The present invention relates generally to video coding and, more particularly, to video editing.
Video editing capability is an increasingly requested feature in video playing and/or capturing devices. Transitional effects between different video-sequences, logo insertion and over-layering sequences are among the most widely used operations in editing. Video editing tools enable users to apply a set of effects on their video clips aiming to produce a functionally and aesthetically better representation of their video.

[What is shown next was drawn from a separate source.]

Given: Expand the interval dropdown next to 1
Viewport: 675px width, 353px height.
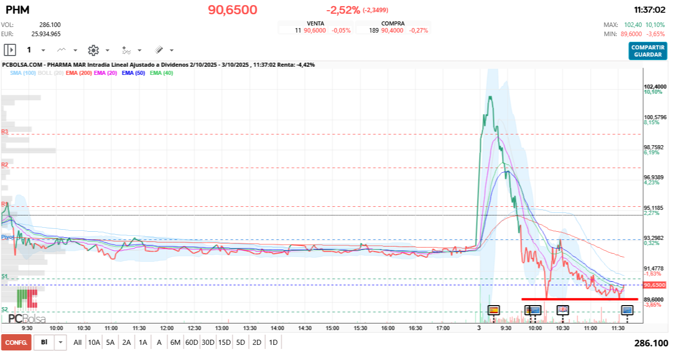Looking at the screenshot, I should pyautogui.click(x=43, y=50).
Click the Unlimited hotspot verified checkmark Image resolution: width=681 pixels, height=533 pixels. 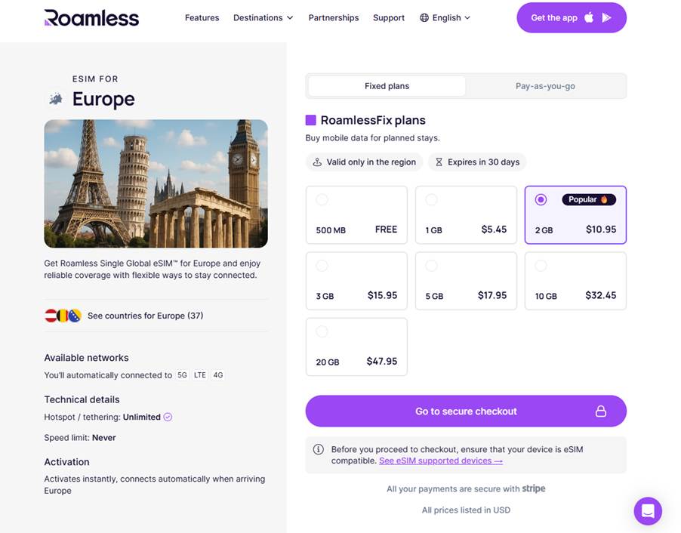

To apply video editing effects on video sequences, several commercial products exist. These software products are targeted mainly for the PC platform. Because processing power, storage and memory constraints are not an issue in the PC platform today, the techniques utilized in such video-editing products operate on the video sequences mostly in their raw formats in the spatial domain. With such techniques, the compressed video is first decoded and then the editing effects are introduced in the spatial domain. Finally, the video is again encoded. This is known as spatial domain video editing operation.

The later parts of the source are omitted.